One of the many spectacular things about all The Hobbit and The Lord of the Rings films, are in fact the battle scenes. Along with the use of CGI, motion-capture technology and green screens, the action, like any fight scene, has to be worked out prior to shooting. With the final scene being a whopping 45mins long there is a lot to manage; not the least being keeping everyone interested!
Jackson recently said in an interview with Entertainment Weekly said that the epic 45minute battle sequence that culminates at the end of the final instalment was in fact like planning an actual full scale assault. I can see him now in front of one of those table sized maps moving figures around to create the battle… or rather this much simpler way.
“There’s a lot of logistics that have to be thought through,” says Jackson. “We have dwarves and men and elves and orcs, all with different cultures, with different weapons, and different shields and patterns and tactics.”
A lengthy scene like that runs the risk of being like the obligatory drum solo at a rock concert, good for a while then rather mindless and making you wonder if ‘now is a good time for a bathroom break?’ in addressing this he said “We have a rule that we’re not allowed to go more than two or three shots of anonymous people fighting without cutting back to our principal characters, otherwise the audience just ends up with battle fatigue.”

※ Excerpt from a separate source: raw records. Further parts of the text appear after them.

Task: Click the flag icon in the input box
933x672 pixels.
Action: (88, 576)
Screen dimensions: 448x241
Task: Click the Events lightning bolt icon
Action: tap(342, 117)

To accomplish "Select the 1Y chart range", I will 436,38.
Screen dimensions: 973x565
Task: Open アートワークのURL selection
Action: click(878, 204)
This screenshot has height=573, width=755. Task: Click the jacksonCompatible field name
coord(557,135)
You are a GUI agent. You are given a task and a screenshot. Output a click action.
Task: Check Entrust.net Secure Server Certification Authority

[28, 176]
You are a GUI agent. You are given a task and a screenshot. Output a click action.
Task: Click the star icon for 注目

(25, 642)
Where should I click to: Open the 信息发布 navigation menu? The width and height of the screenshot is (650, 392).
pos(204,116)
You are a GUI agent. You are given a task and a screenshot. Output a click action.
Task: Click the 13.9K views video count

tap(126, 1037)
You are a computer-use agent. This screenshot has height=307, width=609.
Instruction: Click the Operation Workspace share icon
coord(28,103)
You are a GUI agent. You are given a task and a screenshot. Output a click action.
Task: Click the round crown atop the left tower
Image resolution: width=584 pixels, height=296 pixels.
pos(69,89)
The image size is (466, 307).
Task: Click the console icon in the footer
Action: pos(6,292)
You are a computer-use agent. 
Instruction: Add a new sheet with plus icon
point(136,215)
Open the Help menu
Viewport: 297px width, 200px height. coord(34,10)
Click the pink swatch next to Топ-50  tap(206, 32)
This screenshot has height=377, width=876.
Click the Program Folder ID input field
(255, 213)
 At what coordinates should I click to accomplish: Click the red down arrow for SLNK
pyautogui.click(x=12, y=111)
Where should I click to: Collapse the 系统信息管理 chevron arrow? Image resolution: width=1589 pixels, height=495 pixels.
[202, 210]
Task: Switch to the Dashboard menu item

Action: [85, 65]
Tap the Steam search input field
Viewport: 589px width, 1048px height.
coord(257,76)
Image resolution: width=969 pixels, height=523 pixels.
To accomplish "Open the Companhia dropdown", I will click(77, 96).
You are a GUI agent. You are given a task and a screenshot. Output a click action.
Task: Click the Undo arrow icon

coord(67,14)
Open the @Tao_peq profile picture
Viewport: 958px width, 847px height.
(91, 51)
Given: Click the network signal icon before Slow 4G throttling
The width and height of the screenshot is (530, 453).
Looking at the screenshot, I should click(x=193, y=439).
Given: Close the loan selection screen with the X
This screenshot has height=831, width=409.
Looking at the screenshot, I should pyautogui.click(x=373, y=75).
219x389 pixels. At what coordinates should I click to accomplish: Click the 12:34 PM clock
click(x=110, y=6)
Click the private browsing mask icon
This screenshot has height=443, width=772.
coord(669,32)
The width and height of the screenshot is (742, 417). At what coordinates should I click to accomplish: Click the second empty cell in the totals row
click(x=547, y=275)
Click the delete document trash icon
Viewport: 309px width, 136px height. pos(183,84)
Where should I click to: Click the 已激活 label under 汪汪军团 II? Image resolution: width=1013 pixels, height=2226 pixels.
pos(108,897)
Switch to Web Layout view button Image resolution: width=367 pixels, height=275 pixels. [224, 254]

As well as the actual logistics of the fighting, the director needed to work out just how big things would be in relation to the surrounding landscape they created. “Before we could loose the first arrow, we had to design the landscape itself and figure out, ‘Okay, if we have 10,000 orcs, how much room are they going to take up?’ ” Jackson said. “ ‘Are they going to fill up the valley or look like a speck?’ Then we could start drawing the arrows on the schematics.”
This incredible attention to detail is probably part of the reason why The Hobbit trilogy has also been has been named as the most expensive film production of all time, at 934m New Zealand dollars (£464m).
The Hobbit: The Battle of the Five Armies opens December 17.